» What is expected
Copy out exactly the lines beginning with the one that contains "This screenshot has height=868, width=1389." and ending at the last line of the listing, skipping any pictures.

» Data for analysis
[Start of Attachment]
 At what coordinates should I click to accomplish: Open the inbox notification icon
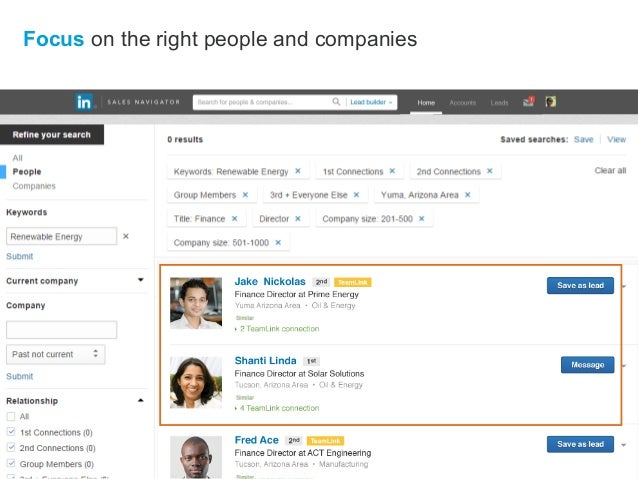[x=528, y=102]

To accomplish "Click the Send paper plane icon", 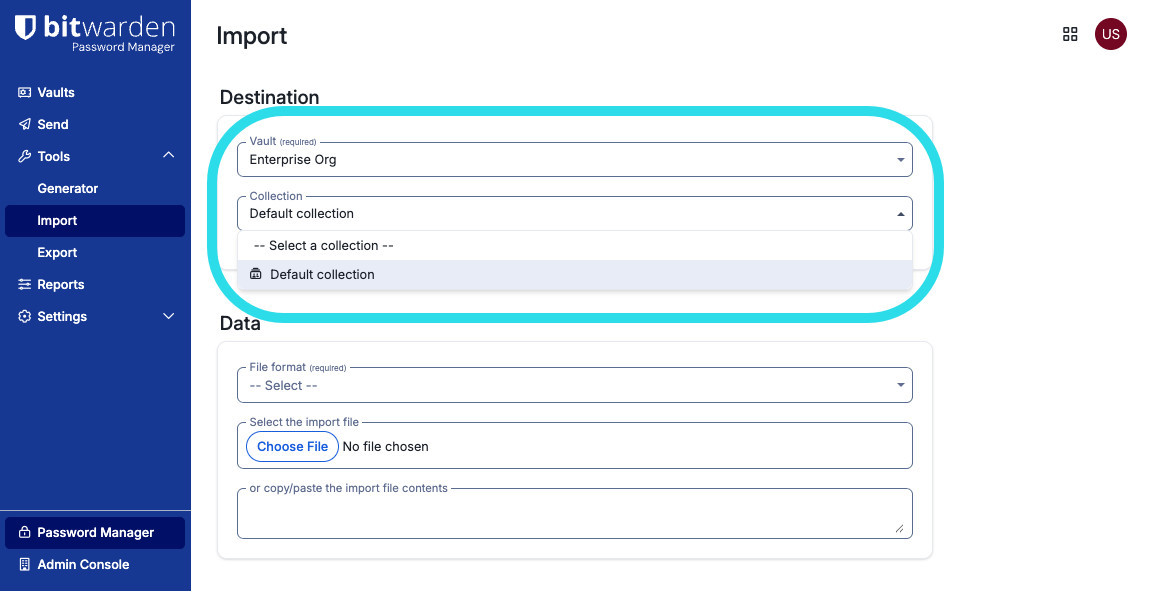I will [x=25, y=124].
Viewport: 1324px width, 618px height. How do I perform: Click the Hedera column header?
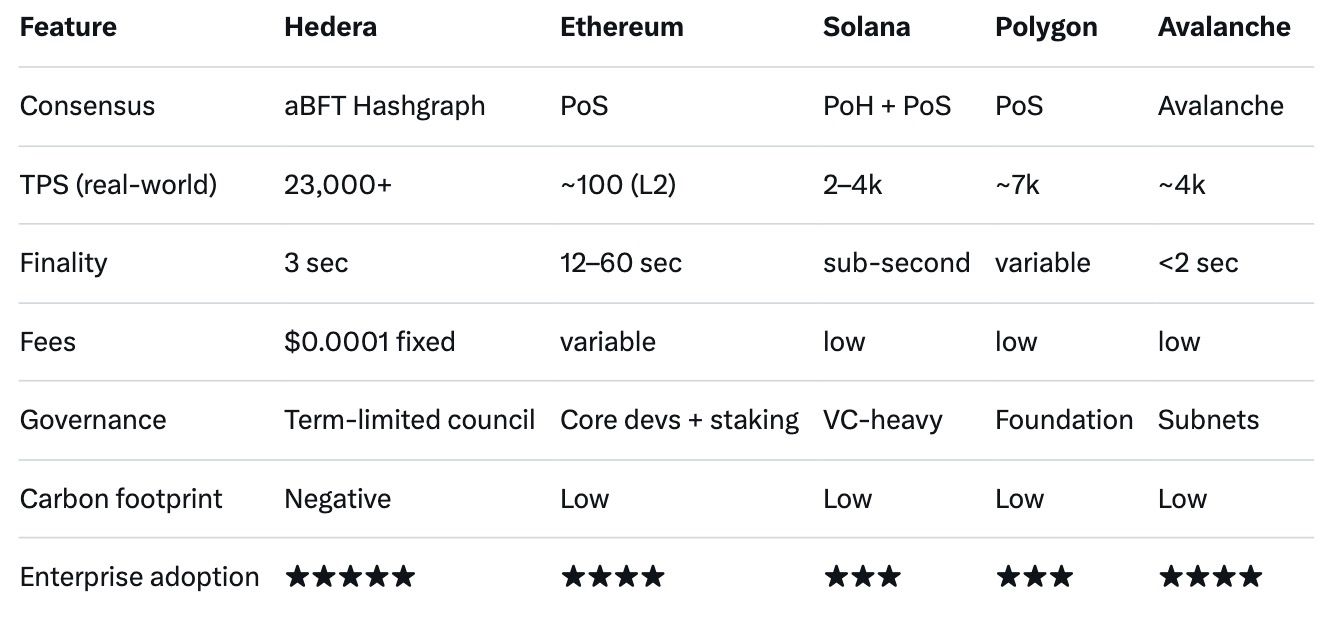[330, 27]
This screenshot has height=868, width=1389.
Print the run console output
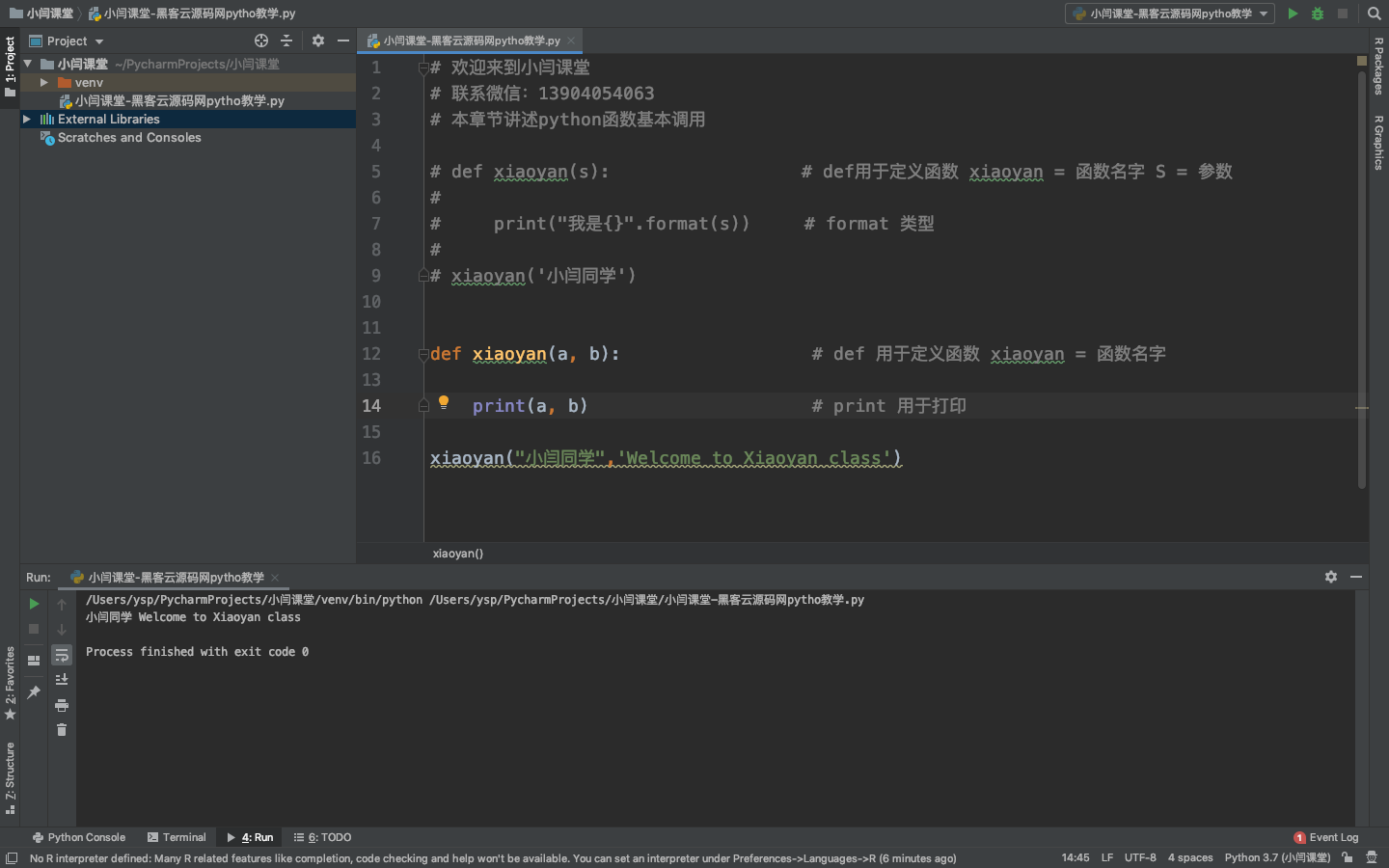pyautogui.click(x=62, y=705)
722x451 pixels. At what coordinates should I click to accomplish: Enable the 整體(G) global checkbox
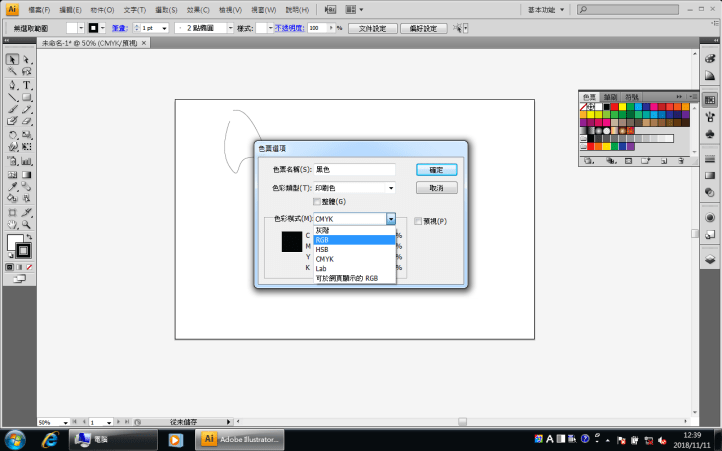(317, 202)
[End of Attachment]
» Task output
This screenshot has height=868, width=1389.
Print the run console output
pyautogui.click(x=62, y=705)
722x451 pixels. At what coordinates should I click to accomplish: Enable the 整體(G) global checkbox
(317, 202)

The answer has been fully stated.